Records from a data source
--- START ---
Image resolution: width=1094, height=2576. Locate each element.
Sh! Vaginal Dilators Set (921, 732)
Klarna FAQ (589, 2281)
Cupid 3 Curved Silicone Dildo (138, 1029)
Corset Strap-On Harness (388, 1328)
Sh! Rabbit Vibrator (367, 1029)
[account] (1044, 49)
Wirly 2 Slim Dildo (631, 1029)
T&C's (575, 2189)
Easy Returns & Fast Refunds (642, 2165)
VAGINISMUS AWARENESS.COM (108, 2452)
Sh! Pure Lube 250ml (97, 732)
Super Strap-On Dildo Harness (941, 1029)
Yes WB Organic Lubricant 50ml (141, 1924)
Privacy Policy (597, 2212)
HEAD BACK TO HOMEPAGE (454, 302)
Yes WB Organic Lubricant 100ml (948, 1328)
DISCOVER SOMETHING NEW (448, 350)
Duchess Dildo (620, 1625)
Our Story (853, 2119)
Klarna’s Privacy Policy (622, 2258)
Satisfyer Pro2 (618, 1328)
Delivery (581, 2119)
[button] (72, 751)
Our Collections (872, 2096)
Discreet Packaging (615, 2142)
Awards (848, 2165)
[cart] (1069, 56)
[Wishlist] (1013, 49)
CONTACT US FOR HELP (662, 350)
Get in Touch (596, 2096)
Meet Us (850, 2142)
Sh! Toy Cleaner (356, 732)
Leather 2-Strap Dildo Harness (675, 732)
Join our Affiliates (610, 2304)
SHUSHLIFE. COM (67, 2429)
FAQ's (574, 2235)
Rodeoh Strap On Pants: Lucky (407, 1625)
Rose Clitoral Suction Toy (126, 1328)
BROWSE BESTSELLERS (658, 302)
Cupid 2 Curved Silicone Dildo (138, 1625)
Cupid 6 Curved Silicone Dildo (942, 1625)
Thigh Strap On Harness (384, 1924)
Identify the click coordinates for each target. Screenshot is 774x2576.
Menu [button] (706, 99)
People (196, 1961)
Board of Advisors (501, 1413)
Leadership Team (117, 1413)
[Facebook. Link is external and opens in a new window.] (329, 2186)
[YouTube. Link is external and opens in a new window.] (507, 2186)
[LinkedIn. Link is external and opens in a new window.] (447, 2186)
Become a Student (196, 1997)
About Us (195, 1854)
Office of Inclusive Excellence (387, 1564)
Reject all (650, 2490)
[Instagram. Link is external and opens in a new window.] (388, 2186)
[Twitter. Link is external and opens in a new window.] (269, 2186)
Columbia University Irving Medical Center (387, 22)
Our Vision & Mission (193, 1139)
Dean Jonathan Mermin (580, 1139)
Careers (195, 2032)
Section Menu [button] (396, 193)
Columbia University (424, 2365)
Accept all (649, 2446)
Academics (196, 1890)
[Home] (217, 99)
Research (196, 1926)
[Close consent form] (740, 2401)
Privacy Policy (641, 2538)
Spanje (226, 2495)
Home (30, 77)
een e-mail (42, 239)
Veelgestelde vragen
--- END ---
*Requirement*
The required result is an exact repeat of the records above from the line containing "CONTACT US FOR HELP (662, 350)" to their final line.

*Result below*
CONTACT US FOR HELP (662, 350)
Get in Touch (596, 2096)
Meet Us (850, 2142)
Sh! Toy Cleaner (356, 732)
Leather 2-Strap Dildo Harness (675, 732)
Join our Affiliates (610, 2304)
SHUSHLIFE. COM (67, 2429)
FAQ's (574, 2235)
Rodeoh Strap On Pants: Lucky (407, 1625)
Rose Clitoral Suction Toy (126, 1328)
BROWSE BESTSELLERS (658, 302)
Cupid 2 Curved Silicone Dildo (138, 1625)
Cupid 6 Curved Silicone Dildo (942, 1625)
Thigh Strap On Harness (384, 1924)
Identify the click coordinates for each target. Screenshot is 774x2576.
Menu [button] (706, 99)
People (196, 1961)
Board of Advisors (501, 1413)
Leadership Team (117, 1413)
[Facebook. Link is external and opens in a new window.] (329, 2186)
[YouTube. Link is external and opens in a new window.] (507, 2186)
[LinkedIn. Link is external and opens in a new window.] (447, 2186)
Become a Student (196, 1997)
About Us (195, 1854)
Office of Inclusive Excellence (387, 1564)
Reject all (650, 2490)
[Instagram. Link is external and opens in a new window.] (388, 2186)
[Twitter. Link is external and opens in a new window.] (269, 2186)
Columbia University Irving Medical Center (387, 22)
Our Vision & Mission (193, 1139)
Dean Jonathan Mermin (580, 1139)
Careers (195, 2032)
Section Menu [button] (396, 193)
Columbia University (424, 2365)
Accept all (649, 2446)
Academics (196, 1890)
[Home] (217, 99)
Research (196, 1926)
[Close consent form] (740, 2401)
Privacy Policy (641, 2538)
Spanje (226, 2495)
Home (30, 77)
een e-mail (42, 239)
Veelgestelde vragen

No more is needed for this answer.